20
The Mountain Tree
15 mins to read
3788 words

Zhuangzi was walking in the mountains when he saw a huge tree, its branches and leaves thick and lush. A wood-cutter paused by its side but made no move to cut it down. When Zhuangzi asked the reason, he replied, “There’s nothing it could be used for!” Zhuangzi said, “Because of its worthlessness, this tree is able to live out the years Heaven gave it.”

Down from the mountain, the Master stopped for a night at the house of an old friend. The friend, delighted, ordered his son to kill a goose and prepare it. “One of the geese can cackle and the other can’t,” said the son. “May I ask, please, which I should kill?”

“Kill the one that can’t cackle,” said the host.

The next day Zhuangzi’s disciples questioned him. “Yesterday there was a tree on the mountain that gets to live out the years Heaven gave it because of its worthlessness. Now there’s our host’s goose that gets killed because of its worthlessness. What position would you take in such a case, Master?”

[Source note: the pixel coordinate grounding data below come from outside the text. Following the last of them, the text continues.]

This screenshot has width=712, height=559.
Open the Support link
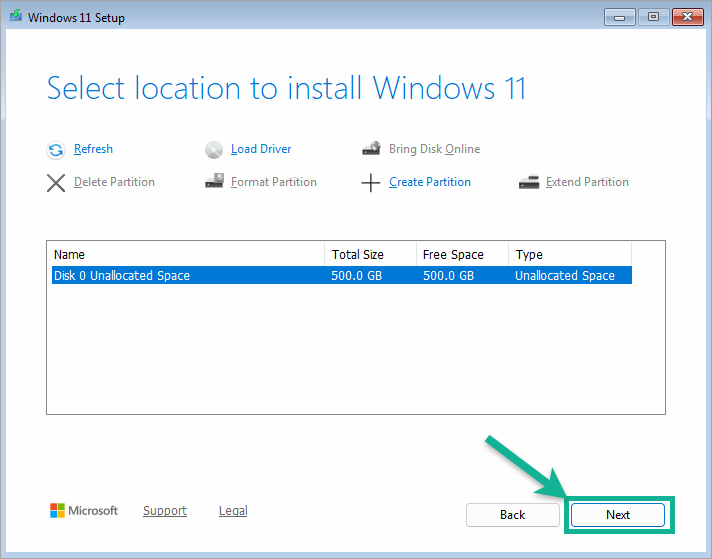pos(165,510)
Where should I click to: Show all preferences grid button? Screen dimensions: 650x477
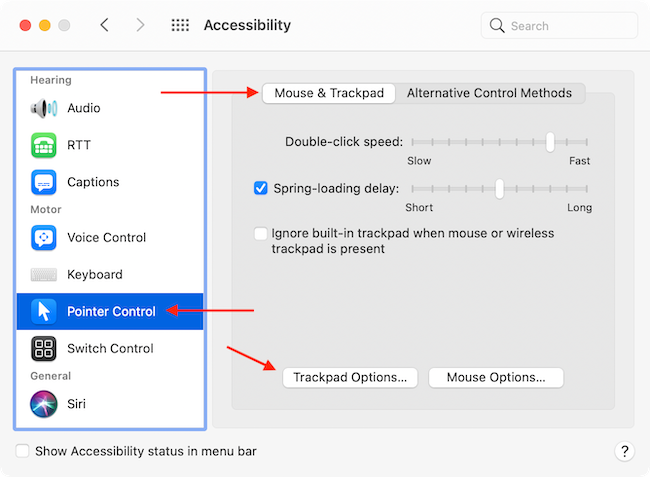click(x=180, y=26)
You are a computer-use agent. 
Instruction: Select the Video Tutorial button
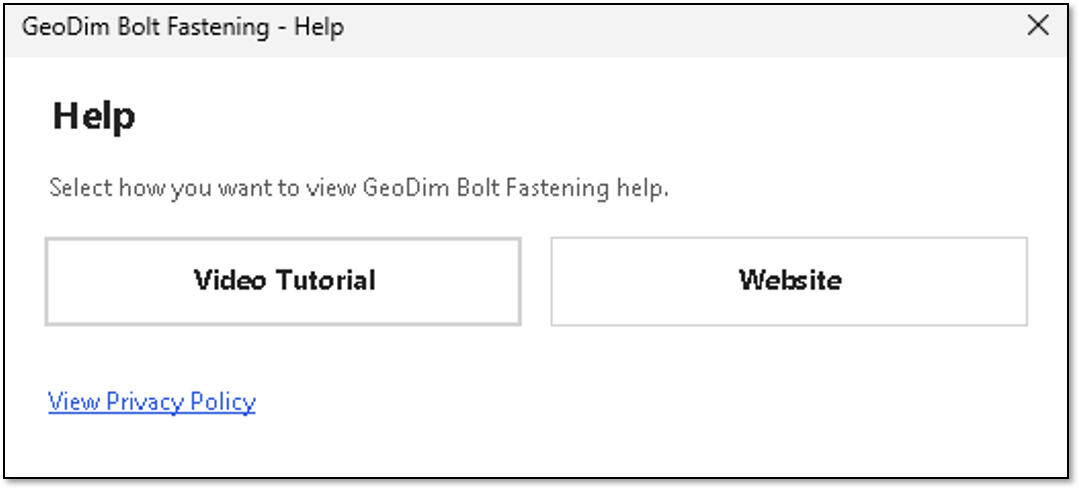point(283,281)
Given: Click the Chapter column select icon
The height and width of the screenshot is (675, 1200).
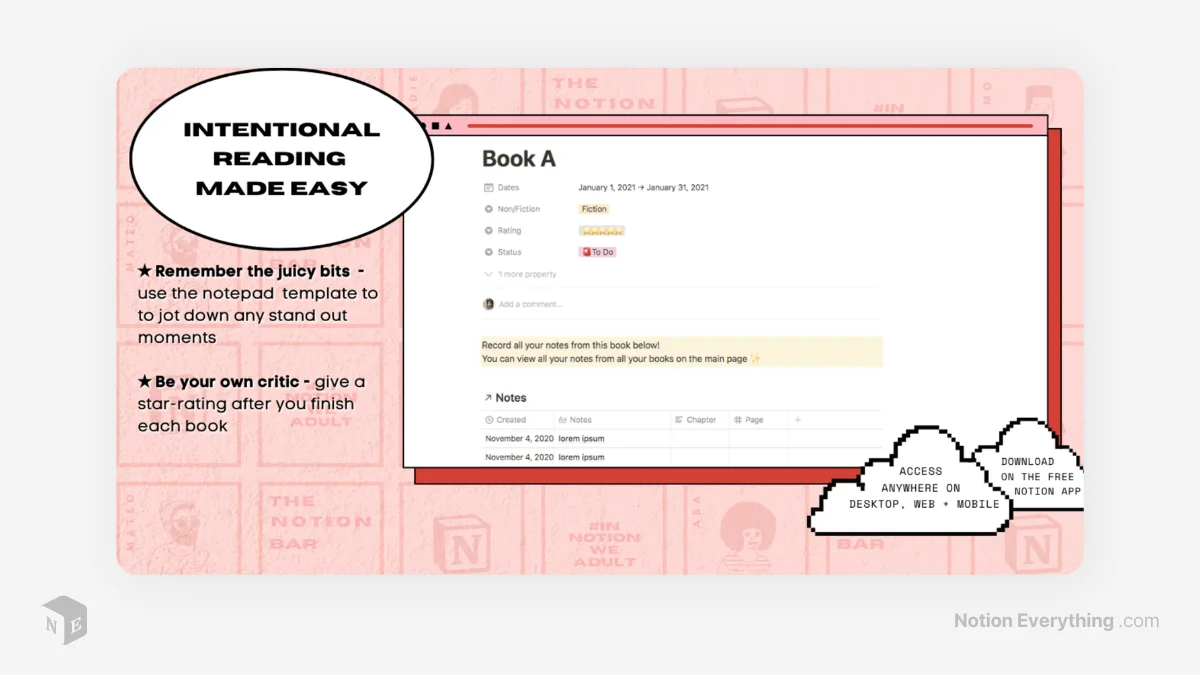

Zhuangzi laughed and said, “I’d probably take a position halfway between worth and worthlessness. But halfway between worth and worthlessness, though it might seem to be a good place, really isn’t—you’ll never get away from trouble there. It would be very different, though, if you were to climb up on the Way and its Virtue and go drifting and wandering, neither praised nor damned, now a dragon, now a snake, shifting with the times, never willing to hold to one course only. Now up, now down, taking harmony for your measure, drifting and wandering with the ancestor of the ten thousand things, treating things as things but not letting them treat you as a thing—then how could you get into any trouble? This is the rule, the method of Shennong and the Yellow Emperor.

“But now, what with the forms of the ten thousand things and the codes of ethics handed down from man to man, matters don’t proceed in this fashion. Things join only to part, reach completion only to crumble. If sharp edged, they are blunted; if high stationed, they are overthrown;[1] if ambitious, they are foiled. Wise, they are schemed against; stupid, they are swindled. What is there, then, that can be counted on? Only one thing, alas!—remember this, my students—only the realm of the Way and its Virtue!”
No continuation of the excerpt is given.